> _Given task_
Reproduce the text of every item below, replacing "icon" with "button" and changing nothing else. Omit the pictures.

> _Data for this exercise_
= = =

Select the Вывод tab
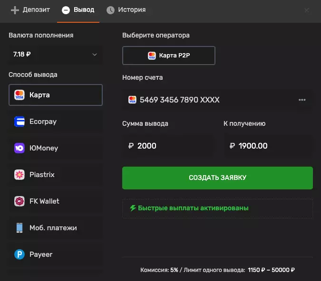This screenshot has width=321, height=281. coord(78,10)
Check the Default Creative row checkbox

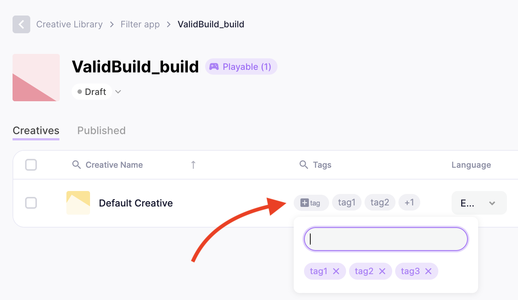click(31, 203)
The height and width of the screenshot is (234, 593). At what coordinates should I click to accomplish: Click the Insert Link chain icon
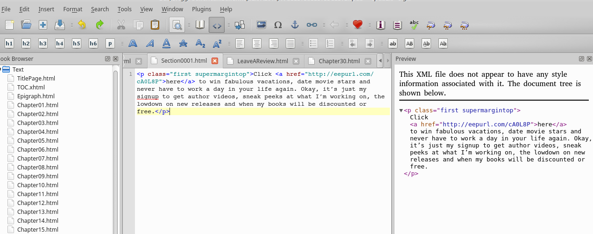pyautogui.click(x=311, y=25)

= = =

> _Response to this task_
Select the Вывод tab
This screenshot has width=321, height=281. coord(78,10)
Check the Default Creative row checkbox

click(31, 203)
The height and width of the screenshot is (234, 593). At what coordinates should I click to accomplish: Click the Insert Link chain button
pyautogui.click(x=311, y=25)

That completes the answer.